Les chroniqueurs sportifs de The Gazette omettent commodément que le leadership du numéro 11 a fait l'objet de nombreux doutes. Par-dessus tout, on se plaît à rappeler comment le Tricolore a bravement refusé de céder à ces maudits «bigots de la langue», tel un chrétien affrontant le martyre plutôt que d'abjurer sa foi.

De nouveau, on fait entorse à la vérité. À sa dernière entrevue, M. Koivu a déclaré qu'il aurait adoré pouvoir parler couramment le français. Mais pourquoi laisser les faits gâcher une bonne histoire?

Un double discours

Saku Koivu ne méritait d'être ni démonisé ni sanctifié.

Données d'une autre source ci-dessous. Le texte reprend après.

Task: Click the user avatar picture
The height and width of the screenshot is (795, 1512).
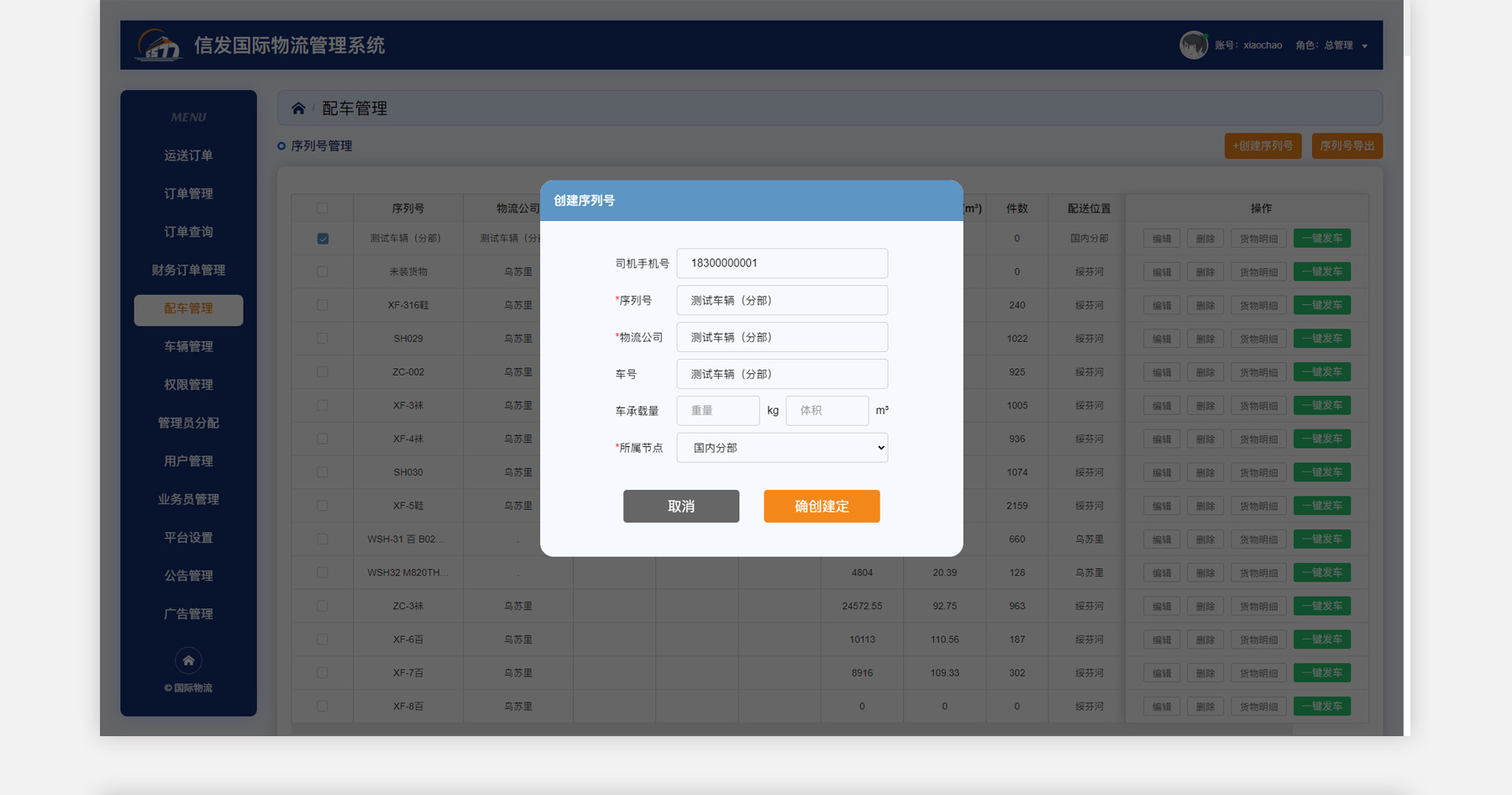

Les médias en général ont souligné son courage, sa ténacité, sa générosité et son attachement à la communauté montréalaise, mais aussi son orgueil et son côté peu rassembleur. Les postes les plus prestigieux du Tricolore sont comme les postes politiques: on ne peut les occuper de longues années sans accumuler les critiques et les reproches. Être humain avec ses qualités et ses faiblesses, Saku Koivu ne pouvait tout simplement pas résister à l'usure du temps.

N'oublions pas la responsabilité de la direction du Canadien. Quand il s'agit de soutirer le maximum de dollars aux amateurs, le club n'hésite pas à jouer à fond la carte identitaire: on ressort la tradition, les racines canadiennes-françaises du club, les Flying Frenchmen, Maurice Richard, «L'histoire se joue ici»...

Évidemment, le public demande alors pourquoi le capitaine ne parle pas français et pourquoi l'alignement des joueurs semble, au chapitre de la représentativité, parfaitement interchangeable avec celui des 29 autres équipes de la Ligue nationale de hockey. Alors, le Tricolore se fait tartuffe et se réfugie dans l'excuse typique: les joueurs sont payés pour jouer au hockey, pas pour faire de la représentation culturelle.

Il est grand temps que le Canadien de Montréal cesse de manger à tous les râteliers. Ou il assume son discours identitaire et envoie ses joueurs à l'Institut Berlitz, ou - ce qui semble plus réaliste - il arrête de charrier les amateurs avec la tradition, les racines et tout le reste, et se cantonne à sa mission: vendre du hockey.

Amatrice de hockey, l'auteure est traductrice et réside à Montréal.